--- Exercise input ---
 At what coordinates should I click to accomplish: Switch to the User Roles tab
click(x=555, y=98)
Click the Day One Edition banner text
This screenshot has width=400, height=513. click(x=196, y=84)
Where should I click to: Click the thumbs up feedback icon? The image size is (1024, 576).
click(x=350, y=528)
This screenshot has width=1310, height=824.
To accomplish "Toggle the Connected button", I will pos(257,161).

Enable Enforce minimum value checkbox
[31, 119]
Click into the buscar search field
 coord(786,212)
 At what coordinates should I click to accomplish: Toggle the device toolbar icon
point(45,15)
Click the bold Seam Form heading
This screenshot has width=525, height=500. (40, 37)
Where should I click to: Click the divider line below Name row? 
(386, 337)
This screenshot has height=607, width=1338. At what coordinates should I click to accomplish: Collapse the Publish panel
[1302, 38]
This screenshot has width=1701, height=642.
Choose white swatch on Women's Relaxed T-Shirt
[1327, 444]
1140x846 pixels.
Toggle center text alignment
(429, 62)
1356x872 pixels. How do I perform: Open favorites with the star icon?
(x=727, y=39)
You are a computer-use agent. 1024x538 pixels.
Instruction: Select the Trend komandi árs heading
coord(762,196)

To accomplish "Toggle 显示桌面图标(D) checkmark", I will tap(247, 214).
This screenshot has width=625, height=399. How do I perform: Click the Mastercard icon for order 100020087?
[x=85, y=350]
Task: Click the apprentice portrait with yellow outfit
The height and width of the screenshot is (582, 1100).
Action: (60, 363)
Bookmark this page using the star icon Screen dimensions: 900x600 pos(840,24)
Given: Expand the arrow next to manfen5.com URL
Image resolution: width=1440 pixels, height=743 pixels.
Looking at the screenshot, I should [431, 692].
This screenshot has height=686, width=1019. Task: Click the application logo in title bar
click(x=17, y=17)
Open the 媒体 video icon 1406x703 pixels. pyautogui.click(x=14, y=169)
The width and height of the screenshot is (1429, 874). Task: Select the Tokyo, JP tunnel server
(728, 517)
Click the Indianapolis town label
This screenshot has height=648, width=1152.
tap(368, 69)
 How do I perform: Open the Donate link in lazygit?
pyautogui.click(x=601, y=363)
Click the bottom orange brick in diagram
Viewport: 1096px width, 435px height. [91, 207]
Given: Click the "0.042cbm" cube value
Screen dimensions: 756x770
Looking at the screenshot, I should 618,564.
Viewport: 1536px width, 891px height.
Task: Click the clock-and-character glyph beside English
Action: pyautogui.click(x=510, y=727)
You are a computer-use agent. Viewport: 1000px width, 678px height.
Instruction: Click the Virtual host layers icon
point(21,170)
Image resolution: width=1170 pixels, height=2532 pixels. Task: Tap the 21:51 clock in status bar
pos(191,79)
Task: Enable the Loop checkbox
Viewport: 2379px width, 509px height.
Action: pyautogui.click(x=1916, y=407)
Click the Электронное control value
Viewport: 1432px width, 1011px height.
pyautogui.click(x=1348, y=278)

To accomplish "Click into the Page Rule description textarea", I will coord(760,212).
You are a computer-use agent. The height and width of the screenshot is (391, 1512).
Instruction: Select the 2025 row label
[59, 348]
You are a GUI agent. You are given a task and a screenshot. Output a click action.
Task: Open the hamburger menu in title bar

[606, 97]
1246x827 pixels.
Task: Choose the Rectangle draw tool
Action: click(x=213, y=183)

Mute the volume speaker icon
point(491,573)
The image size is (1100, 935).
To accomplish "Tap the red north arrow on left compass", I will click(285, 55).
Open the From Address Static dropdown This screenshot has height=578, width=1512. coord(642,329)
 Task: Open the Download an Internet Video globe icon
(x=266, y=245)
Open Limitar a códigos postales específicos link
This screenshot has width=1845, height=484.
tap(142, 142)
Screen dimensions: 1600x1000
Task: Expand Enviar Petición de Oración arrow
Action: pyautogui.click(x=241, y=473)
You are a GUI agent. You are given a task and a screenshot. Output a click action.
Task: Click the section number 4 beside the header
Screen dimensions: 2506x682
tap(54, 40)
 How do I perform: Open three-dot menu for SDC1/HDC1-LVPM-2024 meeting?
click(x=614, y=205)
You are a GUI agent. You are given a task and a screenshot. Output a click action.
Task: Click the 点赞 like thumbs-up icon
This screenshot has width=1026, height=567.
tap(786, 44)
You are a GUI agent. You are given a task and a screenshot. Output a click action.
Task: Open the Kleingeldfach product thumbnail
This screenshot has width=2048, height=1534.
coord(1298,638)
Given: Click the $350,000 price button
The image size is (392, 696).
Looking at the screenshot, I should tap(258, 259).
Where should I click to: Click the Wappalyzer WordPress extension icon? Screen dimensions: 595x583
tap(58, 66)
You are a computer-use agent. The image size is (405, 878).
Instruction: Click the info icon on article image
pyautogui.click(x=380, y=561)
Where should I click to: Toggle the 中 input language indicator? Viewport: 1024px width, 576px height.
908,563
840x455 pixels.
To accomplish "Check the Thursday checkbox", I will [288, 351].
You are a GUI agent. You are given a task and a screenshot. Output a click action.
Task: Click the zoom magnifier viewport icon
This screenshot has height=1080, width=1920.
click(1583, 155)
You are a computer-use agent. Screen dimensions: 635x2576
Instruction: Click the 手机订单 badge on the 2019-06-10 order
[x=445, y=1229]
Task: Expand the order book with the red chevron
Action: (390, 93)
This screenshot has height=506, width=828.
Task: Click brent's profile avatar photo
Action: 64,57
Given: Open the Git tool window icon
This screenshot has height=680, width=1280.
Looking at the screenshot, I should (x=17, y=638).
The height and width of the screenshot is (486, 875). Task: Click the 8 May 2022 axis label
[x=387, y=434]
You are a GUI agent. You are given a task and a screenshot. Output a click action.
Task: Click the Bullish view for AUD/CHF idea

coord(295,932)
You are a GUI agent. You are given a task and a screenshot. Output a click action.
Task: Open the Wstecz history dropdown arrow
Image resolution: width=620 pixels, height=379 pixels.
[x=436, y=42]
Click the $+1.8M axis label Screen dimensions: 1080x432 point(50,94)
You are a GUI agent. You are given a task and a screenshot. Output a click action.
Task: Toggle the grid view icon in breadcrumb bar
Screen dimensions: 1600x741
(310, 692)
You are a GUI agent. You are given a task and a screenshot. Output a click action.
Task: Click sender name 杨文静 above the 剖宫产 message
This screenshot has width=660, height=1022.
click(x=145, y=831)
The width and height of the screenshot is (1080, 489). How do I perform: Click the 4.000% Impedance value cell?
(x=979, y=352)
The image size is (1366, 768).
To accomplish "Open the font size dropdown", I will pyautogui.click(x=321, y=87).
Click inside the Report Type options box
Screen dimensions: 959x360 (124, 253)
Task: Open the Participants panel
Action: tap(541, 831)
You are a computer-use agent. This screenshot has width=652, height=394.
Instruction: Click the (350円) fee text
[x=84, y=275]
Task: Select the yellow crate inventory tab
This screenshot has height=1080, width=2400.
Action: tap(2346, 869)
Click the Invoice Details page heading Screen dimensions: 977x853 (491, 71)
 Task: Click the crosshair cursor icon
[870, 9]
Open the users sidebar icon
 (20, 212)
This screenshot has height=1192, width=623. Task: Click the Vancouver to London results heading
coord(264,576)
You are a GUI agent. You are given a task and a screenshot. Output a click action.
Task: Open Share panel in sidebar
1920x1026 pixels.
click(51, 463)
---
What this task involves: Quote the listing above from its first line to the line with "You are a computer-use agent. 1024x538", inclusive, and add nothing.

Problem solution:
 At what coordinates should I click to accomplish: Switch to the User Roles tab
click(x=555, y=98)
Click the Day One Edition banner text
This screenshot has width=400, height=513. click(x=196, y=84)
Where should I click to: Click the thumbs up feedback icon? The image size is (1024, 576).
click(x=350, y=528)
This screenshot has width=1310, height=824.
To accomplish "Toggle the Connected button", I will pos(257,161).

Enable Enforce minimum value checkbox
[31, 119]
Click into the buscar search field
 coord(786,212)
 At what coordinates should I click to accomplish: Toggle the device toolbar icon
point(45,15)
Click the bold Seam Form heading
This screenshot has width=525, height=500. (40, 37)
Where should I click to: Click the divider line below Name row? 
(386, 337)
This screenshot has height=607, width=1338. At what coordinates should I click to accomplish: Collapse the Publish panel
[1302, 38]
This screenshot has width=1701, height=642.
Choose white swatch on Women's Relaxed T-Shirt
[1327, 444]
1140x846 pixels.
Toggle center text alignment
(429, 62)
1356x872 pixels. How do I perform: Open favorites with the star icon?
(x=727, y=39)
You are a computer-use agent. 1024x538 pixels.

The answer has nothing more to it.